El 6 de enero se celebra en México y en muchos países el Día de los Reyes Magos, una tradición con raíces en el cristianismo que rememora el momento en que unos sabios llegados de Oriente (luego conocidos como Melchor, Gaspar y Baltasar) fueron guiados por una estrella hasta Belén para adorar al niño Jesús y ofrecerle regalos como símbolo de reconocimiento y adoración: oro, incienso y mirra. Este episodio está relatado en el Evangelio de San Mateo en el Nuevo Testamento.
La celebración también se vincula con la Epifanía, palabra que significa “manifestación” o “revelación”, y que en el calendario litúrgico católico marca la aparición de Jesús al mundo pagano representado por los Reyes Magos.

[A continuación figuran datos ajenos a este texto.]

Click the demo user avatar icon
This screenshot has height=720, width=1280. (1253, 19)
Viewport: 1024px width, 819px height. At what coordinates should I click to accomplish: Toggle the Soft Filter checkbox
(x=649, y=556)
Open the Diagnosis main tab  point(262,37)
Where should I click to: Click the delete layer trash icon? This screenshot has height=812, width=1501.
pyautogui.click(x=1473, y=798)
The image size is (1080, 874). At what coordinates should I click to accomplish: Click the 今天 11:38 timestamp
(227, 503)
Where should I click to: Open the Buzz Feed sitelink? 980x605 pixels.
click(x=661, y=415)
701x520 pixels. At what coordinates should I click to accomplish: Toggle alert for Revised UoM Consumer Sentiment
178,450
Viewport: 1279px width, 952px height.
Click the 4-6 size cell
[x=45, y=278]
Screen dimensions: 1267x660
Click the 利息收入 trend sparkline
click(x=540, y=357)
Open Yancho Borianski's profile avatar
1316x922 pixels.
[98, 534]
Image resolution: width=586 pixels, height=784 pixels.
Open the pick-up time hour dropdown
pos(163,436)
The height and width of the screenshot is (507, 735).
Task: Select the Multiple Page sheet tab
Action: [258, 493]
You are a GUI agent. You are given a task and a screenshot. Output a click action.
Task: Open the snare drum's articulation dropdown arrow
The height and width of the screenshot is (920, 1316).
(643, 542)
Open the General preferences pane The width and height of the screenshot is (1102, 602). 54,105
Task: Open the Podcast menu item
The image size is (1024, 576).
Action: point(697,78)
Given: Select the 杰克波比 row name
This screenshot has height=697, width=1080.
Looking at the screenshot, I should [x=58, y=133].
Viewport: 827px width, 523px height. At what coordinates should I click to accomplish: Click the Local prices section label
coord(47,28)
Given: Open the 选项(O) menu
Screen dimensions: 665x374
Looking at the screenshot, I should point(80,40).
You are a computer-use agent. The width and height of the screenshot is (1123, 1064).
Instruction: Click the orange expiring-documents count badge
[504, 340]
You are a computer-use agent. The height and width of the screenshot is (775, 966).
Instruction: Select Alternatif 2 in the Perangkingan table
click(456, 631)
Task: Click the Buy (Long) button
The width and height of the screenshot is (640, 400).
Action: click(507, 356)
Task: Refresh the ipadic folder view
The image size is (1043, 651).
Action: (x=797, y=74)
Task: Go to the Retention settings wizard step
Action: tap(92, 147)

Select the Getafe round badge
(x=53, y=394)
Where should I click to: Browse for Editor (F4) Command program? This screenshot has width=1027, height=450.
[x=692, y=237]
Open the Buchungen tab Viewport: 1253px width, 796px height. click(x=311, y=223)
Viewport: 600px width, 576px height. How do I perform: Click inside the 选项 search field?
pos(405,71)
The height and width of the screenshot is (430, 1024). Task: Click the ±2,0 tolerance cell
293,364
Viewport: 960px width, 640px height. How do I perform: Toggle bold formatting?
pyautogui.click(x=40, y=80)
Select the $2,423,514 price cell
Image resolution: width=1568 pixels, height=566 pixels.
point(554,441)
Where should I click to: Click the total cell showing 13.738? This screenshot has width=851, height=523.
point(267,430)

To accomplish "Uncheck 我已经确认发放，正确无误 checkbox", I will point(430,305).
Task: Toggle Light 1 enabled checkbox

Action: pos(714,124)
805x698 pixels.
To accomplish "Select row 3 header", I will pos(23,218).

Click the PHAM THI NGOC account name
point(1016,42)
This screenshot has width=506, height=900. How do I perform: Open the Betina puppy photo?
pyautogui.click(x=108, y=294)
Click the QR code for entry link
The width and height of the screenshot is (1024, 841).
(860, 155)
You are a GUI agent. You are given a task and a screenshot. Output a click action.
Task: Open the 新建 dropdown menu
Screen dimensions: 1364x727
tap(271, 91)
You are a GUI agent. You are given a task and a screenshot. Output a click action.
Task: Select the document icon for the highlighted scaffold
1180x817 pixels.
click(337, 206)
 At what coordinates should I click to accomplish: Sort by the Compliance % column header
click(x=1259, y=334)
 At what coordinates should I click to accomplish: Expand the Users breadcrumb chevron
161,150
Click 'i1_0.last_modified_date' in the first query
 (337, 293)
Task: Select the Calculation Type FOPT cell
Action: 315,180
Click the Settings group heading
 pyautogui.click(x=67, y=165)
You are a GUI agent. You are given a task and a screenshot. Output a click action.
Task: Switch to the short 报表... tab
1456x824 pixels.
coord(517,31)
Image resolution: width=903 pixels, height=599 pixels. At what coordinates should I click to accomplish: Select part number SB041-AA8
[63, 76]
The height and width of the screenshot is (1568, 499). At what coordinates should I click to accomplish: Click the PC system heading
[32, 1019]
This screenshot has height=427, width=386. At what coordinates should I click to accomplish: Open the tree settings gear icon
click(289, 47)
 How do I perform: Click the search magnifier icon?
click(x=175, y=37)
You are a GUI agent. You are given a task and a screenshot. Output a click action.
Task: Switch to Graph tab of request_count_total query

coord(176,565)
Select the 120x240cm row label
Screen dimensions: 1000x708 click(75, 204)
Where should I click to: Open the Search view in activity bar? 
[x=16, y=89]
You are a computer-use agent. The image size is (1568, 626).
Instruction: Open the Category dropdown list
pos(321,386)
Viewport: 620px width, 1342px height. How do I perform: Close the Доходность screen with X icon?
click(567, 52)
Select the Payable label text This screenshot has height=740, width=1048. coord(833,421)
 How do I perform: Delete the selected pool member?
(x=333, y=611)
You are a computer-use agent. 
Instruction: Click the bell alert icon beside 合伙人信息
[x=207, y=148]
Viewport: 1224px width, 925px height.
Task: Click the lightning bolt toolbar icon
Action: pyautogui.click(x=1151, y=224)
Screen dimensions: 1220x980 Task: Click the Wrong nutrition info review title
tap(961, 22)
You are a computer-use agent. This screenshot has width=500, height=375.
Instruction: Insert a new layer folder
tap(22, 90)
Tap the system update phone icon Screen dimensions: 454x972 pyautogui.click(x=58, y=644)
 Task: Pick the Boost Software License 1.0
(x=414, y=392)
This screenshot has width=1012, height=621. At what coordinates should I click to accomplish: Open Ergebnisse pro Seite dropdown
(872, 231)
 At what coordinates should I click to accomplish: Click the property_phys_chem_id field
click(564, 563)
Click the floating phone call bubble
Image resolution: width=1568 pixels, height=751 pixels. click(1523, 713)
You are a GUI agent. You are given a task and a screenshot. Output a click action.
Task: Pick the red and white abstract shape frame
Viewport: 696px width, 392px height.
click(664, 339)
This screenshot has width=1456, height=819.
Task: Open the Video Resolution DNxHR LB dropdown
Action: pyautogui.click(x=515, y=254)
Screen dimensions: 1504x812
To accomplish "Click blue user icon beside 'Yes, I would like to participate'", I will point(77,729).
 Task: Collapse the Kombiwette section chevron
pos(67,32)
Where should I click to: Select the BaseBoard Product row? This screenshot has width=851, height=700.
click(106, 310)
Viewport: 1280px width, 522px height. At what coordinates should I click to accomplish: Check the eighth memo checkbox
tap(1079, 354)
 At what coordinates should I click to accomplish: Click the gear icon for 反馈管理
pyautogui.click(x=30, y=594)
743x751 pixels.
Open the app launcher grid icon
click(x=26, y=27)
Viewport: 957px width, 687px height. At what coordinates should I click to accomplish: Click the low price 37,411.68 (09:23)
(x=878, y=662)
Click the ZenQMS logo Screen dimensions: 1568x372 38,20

Con el paso del tiempo, los magos (cuyos nombres no figuran en la Biblia) fueron descritos en la tradición cristiana como tres figuras que simbolizan las tres partes del mundo conocido en la antigüedad y diversas etapas de la vida humana, así como la universalidad de la fe cristiana.
En México esta fecha es especialmente esperada por los niños, quienes tradicionalmente reciben regalos en la mañana del 6 de enero, y las familias comparten la Rosca de Reyes, un pan emblemático de la festividad.